Pejabat Humas PN Jakarta Selatan Djuyamto menyatakan, sidang yang tetap digelar selama aksi cuti massal itu adalah perkara-perkara yang masa tahanannya akan berakhir.
“Ada beberapa sidang (yang tetap berjalan) karena (masa) tahanan mepet,” kata dia, dilansir dari KompasTV, Senin. Lantas, mengapa hakim se-Indonesia melakukan aksi cuti massal?

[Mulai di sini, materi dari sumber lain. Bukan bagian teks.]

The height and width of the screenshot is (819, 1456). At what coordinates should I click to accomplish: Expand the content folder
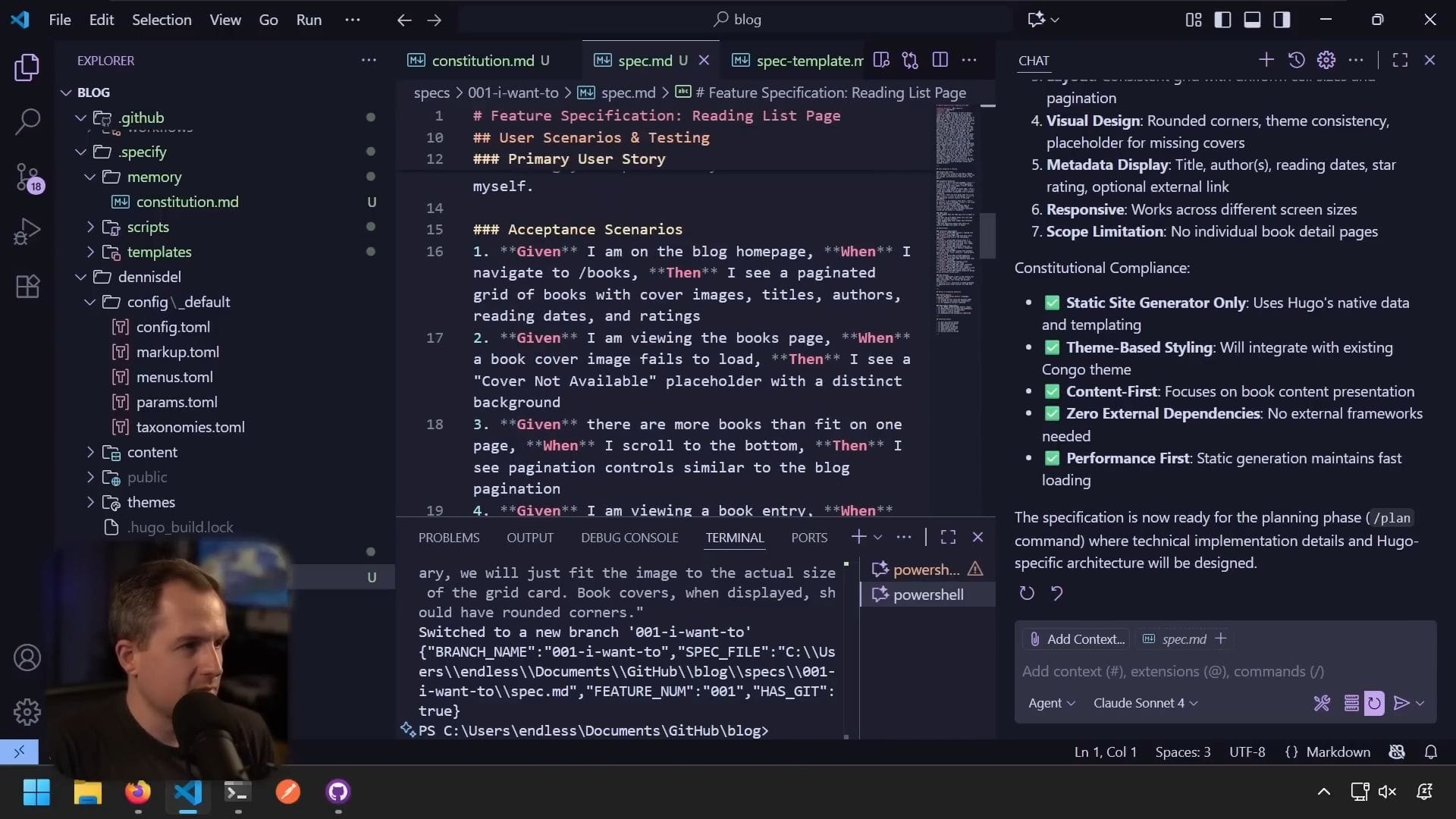[152, 452]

Alasan hakim se-Indonesia cuti massal
Juru Bicara Gerakan Solidaritas Hakim Indonesia (SHI), Fauzan Arrasyid menyampaikan, ribuan hakim di Indonesia melakukan aksi cuti massal selama lima hari sebagai bentuk protes karena pemerintah dinilai belum memprioritaskan kesejahteraan hakim, salah satunya soal aturan penggajian.
Dilansir dari Kompas.com (3/10/2024), gaji dan tunjangan hakim saat ini mengacu pada Peraturan Pemerintah (PP) Nomor 94 Tahun 2012.

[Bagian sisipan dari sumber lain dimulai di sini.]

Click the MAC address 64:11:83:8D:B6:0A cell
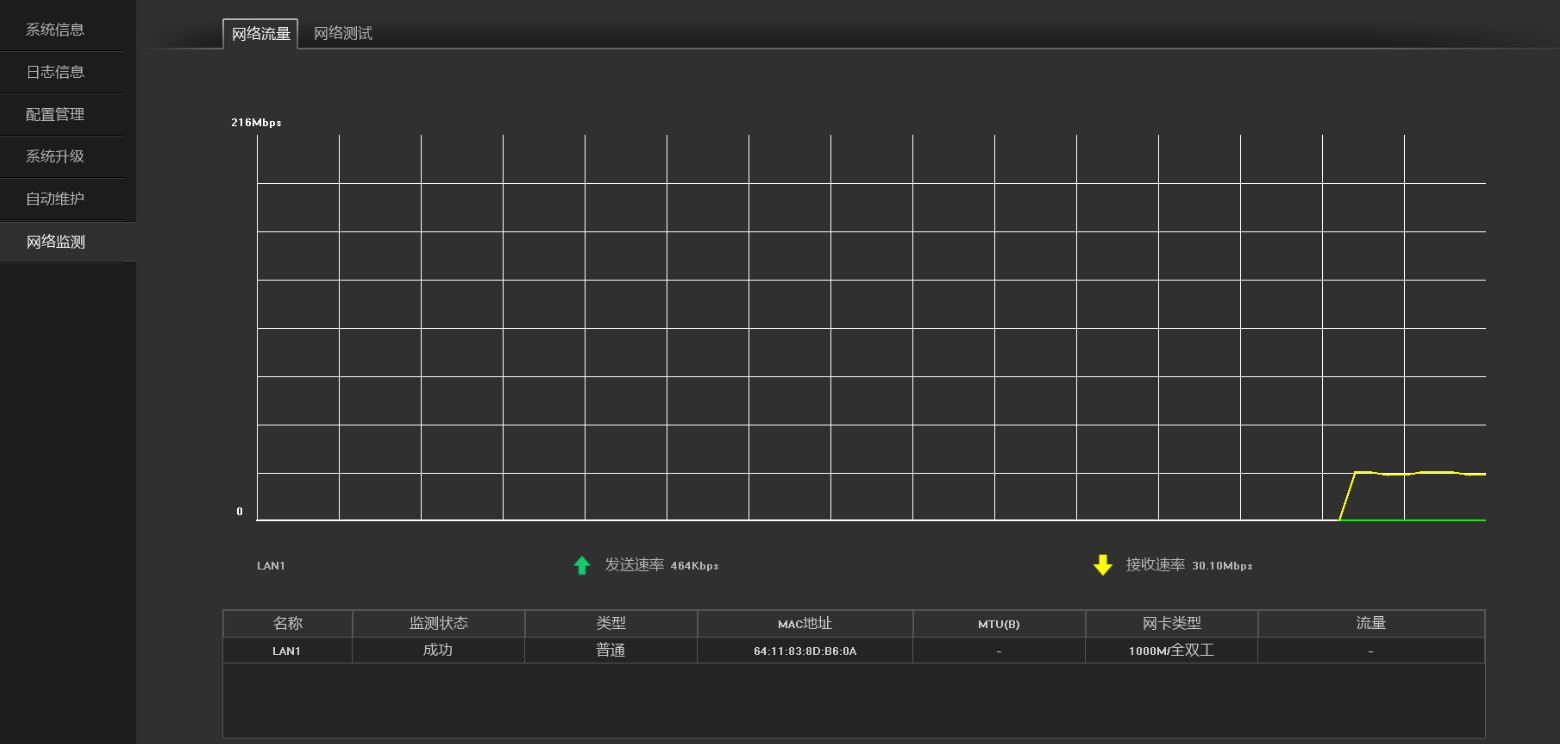coord(805,651)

Sejak PP tersebut ditetapkan pada 2012, hingga kini gaji dan tunjangan para hakim di Indonesia tidak pernah naik.
Padahal, kajian Solidaritas Hakim Indonesia (SHI) menunjukkan, dengan rata-rata inflasi sebesar 4,1 persen per tahun, tunjangan jabatan hakim yang layak untuk tahun 2024 adalah 242 persen dari tunjangan jabatan tahun 2012.

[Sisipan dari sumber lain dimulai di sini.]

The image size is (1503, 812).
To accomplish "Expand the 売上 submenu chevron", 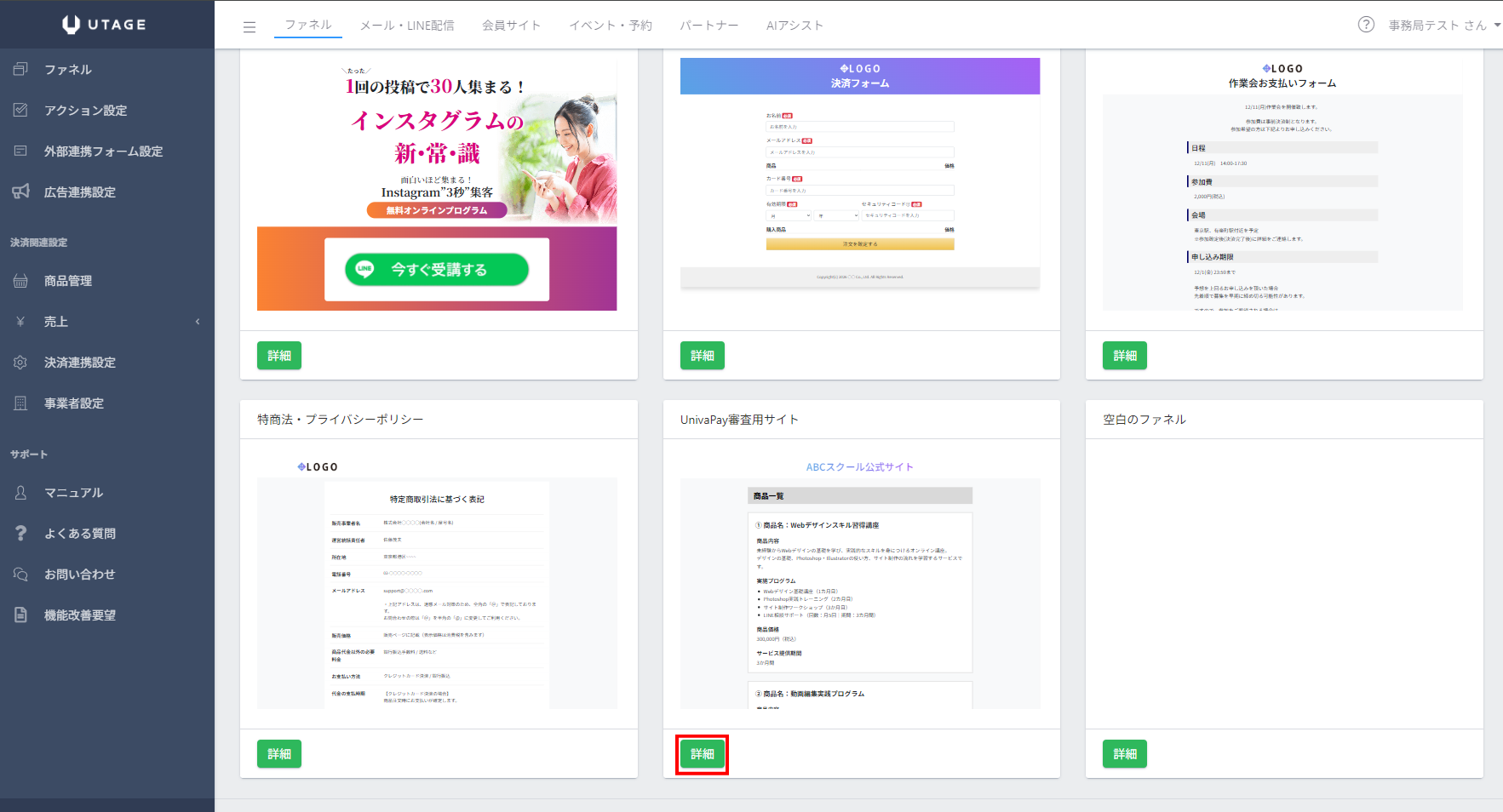I will [x=198, y=322].
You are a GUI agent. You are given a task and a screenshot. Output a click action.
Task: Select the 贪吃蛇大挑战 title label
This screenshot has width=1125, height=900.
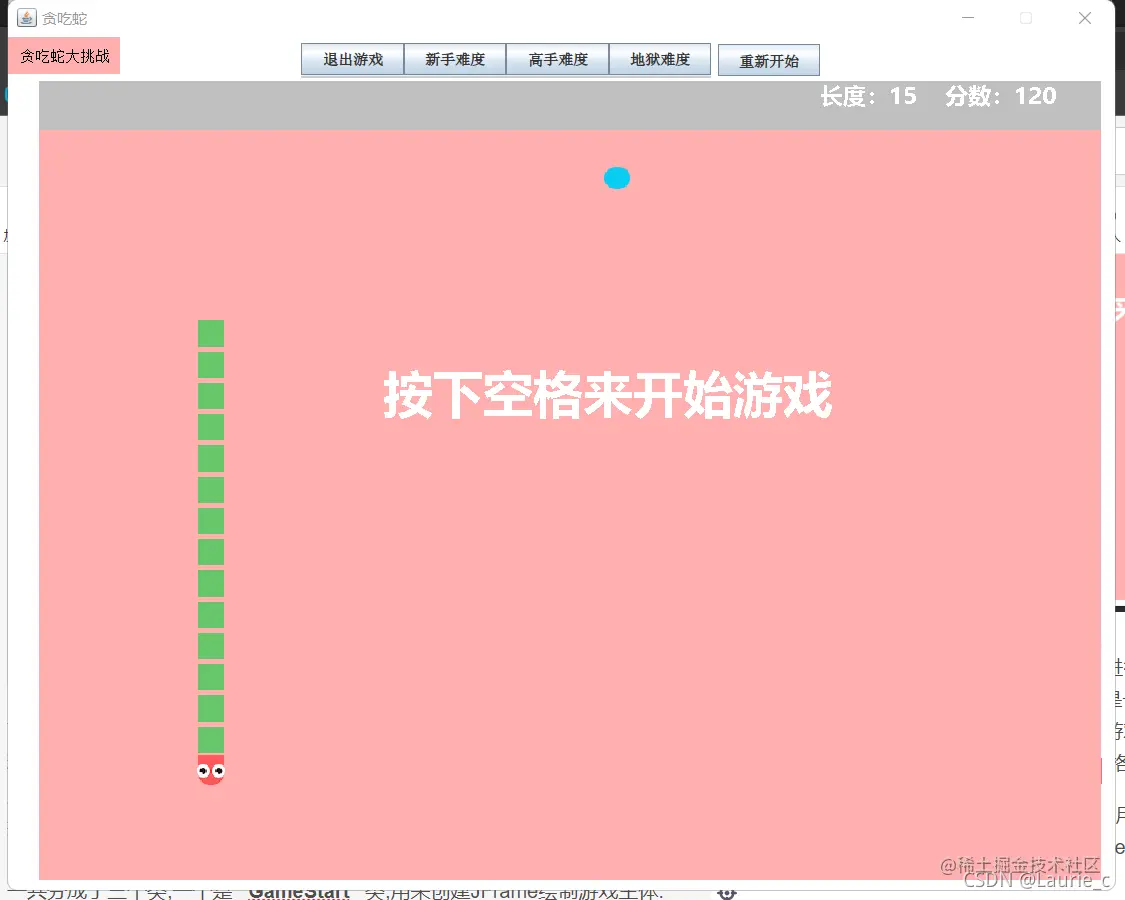62,56
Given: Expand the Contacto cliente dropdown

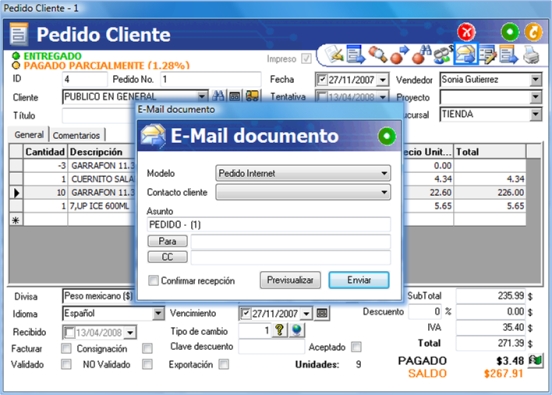Looking at the screenshot, I should [x=303, y=192].
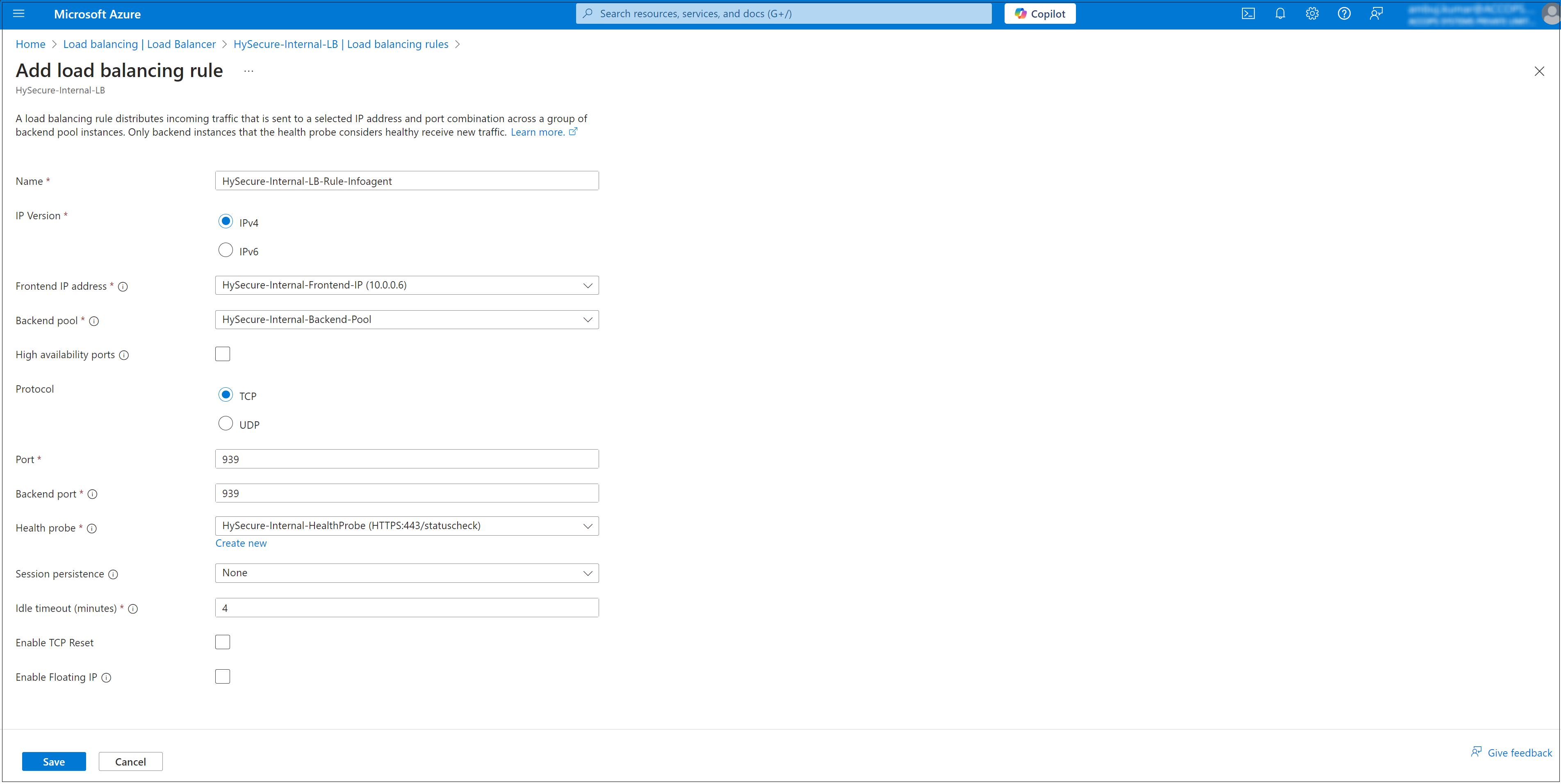Select the IPv6 radio button
Image resolution: width=1561 pixels, height=784 pixels.
[x=226, y=250]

“Akibatnya, banyak hakim yang merasa bahwa penghasilan mereka tidak lagi mencerminkan tanggung jawab dan beban kerja yang mereka emban,” kata Fauzan.
Berdasarkan aturan di atas, gaji pokok hakim berkisar antara Rp 2 juta hingga Rp 4 juta. Namun, untuk mencapai gaji Rp 4 juta, hakim Golongan III harus mengabdi setidaknya selama 30 tahun.
Sementara hakim Golongan IV harus mengabdi selama 24 tahun untuk mendapatkan gaji pokok Rp 4 juta.
Adapun tunjangan hakim di Indonesia diatur dalam Lampiran II PP No 94/2012 yang menyatakan bahwa tunjangan hakim paling rendah adalah Rp 8,5 juta untuk hakim pratama di pengadilan kelas II.
Sedangkan tunjangan hakim paling tinggi Rp 24 juta untuk hakim utama di pengadilan kelas IA khusus. Sementara tunjangan ketua dan wakil ketua pengadilan berkisar Rp 15,9 juta hingga Rp 27 juta.
Jika mengacu pada kajian SHI yang menjadi dasar tuntutan para hakim (kenaikan 242 persen), tunjangan minimal bagi seorang hakim adalah Rp 20,57 juta untuk hakim pratama di pengadilan kelas II dan Rp 58 juta untuk hakim utama di pengadilan kelas IA khusus.
Adapun tunjangan ketua dan wakil ketua berkisar Rp 38,47 juta hingga Rp 65,34 juta.
Oleh karena itu, para hakim meminta pemerintah untuk merevisi Peraturan Pemerintah Nomor 94 Tahun 2012 tentang Hak Keuangan dan Fasilitas Hakim.
Fauzan berpendapat, PP itu harus disesuaikan dengan putusan Mahkamah Agung Nomor 23P/HUM/2018 yang menyatakan bahwa gaji pokok hakim tidak boleh disamakan dengan gaji pegawai negeri sipil, karena bertentangan dengan Undang-Undang Kekuasan Kehakiman.
Payung hukum tersebut menyatakan, hakim adalah pejabat negara, sehingga aturannya tak sesuai dengan UU Aparatur Sipil Negara.
”Hakim bukanlah PNS, melainkan pejabat negara yang menjalankan fungsi yudikatif dengan peran krusial dalam penegakan hukum dan hak asasi manusia. Penguatan fungsi yudikatif penting untuk menjamin demokrasi tetap berjalan,” kata Fauzan, dikutip dari Kompas.id.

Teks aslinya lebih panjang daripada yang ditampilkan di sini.